Another person with resilient faith in his method is Pierre Bastien, whose self-built machine (like a giant cassette tape, with bits of debris clinging to the spools) whirls gleefully and noisily, clacking and ticking as its outline consumes the entirety of the projector screen. Near the end of the set, there’s a stretch of emotional conflict: he dwells upon an orchestral tape loop that seems to get sadder with each repetition, cultivating a deep intimacy with the chords that feel increasingly, fatefully trapped in their own circle of melancholy. Yet at the same time, he’s playing a trumpet whose bell is connected to a water vessel, so that each improvised note emits carries a jovial, bubbling vibrato, which could well be used as the singing voice of a cartoon fish. He stoops the vessel in front of the projector camera so that it descends into the frame like a ridiculous puppet character. The crowd laugh. I laugh. All the while, that melancholic chord sequence is tugging at me with increasing fervor, and I lose all sense of exactly how I feel.
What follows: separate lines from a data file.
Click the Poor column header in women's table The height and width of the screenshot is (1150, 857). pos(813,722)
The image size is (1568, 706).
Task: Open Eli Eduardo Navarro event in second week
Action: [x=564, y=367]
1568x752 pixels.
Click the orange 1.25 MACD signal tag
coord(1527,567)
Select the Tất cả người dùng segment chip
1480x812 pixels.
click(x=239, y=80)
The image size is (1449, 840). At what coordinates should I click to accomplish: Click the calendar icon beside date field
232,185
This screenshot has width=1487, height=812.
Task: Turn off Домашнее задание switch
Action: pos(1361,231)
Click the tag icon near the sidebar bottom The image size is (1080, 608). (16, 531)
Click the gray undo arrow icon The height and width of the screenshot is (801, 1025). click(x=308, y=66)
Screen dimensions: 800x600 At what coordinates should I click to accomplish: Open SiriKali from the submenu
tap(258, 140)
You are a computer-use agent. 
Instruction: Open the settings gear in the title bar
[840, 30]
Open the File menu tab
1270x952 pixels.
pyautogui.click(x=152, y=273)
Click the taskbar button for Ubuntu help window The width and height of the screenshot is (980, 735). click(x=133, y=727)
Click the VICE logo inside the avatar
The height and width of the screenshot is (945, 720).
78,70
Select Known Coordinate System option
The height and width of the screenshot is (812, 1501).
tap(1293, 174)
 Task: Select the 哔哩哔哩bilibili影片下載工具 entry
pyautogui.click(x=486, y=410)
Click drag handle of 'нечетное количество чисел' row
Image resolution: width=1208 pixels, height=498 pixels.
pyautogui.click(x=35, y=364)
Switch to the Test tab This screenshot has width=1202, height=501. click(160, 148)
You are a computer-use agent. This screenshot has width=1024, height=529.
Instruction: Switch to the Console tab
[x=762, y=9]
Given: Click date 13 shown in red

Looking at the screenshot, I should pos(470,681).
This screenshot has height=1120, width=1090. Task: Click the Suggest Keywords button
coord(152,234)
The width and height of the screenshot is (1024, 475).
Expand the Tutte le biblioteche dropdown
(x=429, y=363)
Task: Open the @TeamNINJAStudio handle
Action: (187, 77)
It’s beautiful. Eva Bowan offers me a route out of this conflict, carrying me away in mists of voice and soft pulsations of synthesiser, like a cityscape witnessed through a fogged up windscreen. It’s lush, rose-tinted music – the sort that might seep into the mind during a particularly immersive, time-abandoning daydream. Beats wander through the mix in muffled, hypnagogic uncertainty, and I glide out of the school room in the type of daze that signifies a long stretch of continuous and intense listening. I’m dizzy, but not unpleasantly so.

LIMPE FUCHS

LIMPE FUCHS

Limpe Fuchs ensures that the conclusion to my Fort Process experience is both grounding and life affirming. It isn’t so much a performance as a masterclass in listening and sonic curiosity. Her instruments are set up in the Grand Magazine like home furniture: two gigantic drums with curved metal pendulums dangling beneath them, an array of percussion, a viola, some large stones, sheets of thin bronze foil, and a gigantic xylophone comprised of slates of different sizes and pieces of metal scrap. As she strikes each instrument, she listens; ingesting the intricacies of each sound and resultant acoustic reflection like a wine taster reflecting on a mouthful, adjusting her approach in response to what she hears and what she’d like to hear. The two metallic pendulums generate the most beautiful, gong-like hum when they are struck, letting forth a rich resonance that washes across the entire room, filling up the space like a pool of water. Yet her interactions with simpler materials are just as fascinating: the wooden shakers dragged across the floor, the pieces of wobbly bronze foil slapped against the earth. At one point, she starts kicking a stone around the room with her foot while playing the viola. The stone rolls near my feet. Fuchs stops playing viola and jabs the bow in my direction. Obediently, I roll the stone back. She continues to wander round the room. “You can applaud if you like,” she requests with a smile, and we clap enthusiastically. Because Fuchs eschews the stiff formality of the performance format – ambling between instruments with a beautiful disregard for beginnings and ends, driven instead by ceaseless curiosity – the audience forget to engage in the standard performance etiquette. The warmth I feel towards Fuchs and her interactions with sound far surpass what I can express by clapping my hands, and as I walk away from Newhaven Fort – stopping very briefly to watch Lazer Beans laying waste to the last residual joules of energy that the festival has to give – I feel renewed in my love for sound all over again: from the clangs of Fuch’s gigantic slate xylophone, to the flutter of Joshua Legallienne’s plastic sheet.